§ Assigned task: Only some lines are wanted. Transcribe, exactly, the lines below from the line with "The width and" up to and including the line with "Instruction: Select the 显示 monitor icon".

══════

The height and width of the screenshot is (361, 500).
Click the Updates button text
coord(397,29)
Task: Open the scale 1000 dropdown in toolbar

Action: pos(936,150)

══════

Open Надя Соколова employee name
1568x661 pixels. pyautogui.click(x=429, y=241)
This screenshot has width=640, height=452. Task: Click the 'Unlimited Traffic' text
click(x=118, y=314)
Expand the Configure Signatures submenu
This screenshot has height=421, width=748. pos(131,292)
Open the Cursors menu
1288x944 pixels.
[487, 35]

══════

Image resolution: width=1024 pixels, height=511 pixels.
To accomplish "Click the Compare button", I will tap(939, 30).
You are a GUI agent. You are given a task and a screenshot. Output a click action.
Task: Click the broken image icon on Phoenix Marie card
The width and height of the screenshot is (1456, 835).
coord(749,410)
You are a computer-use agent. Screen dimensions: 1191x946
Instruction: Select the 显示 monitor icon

══════

§ Written response:
The width and height of the screenshot is (1456, 835).
coord(749,410)
You are a computer-use agent. Screen dimensions: 1191x946
Instruction: Select the 显示 monitor icon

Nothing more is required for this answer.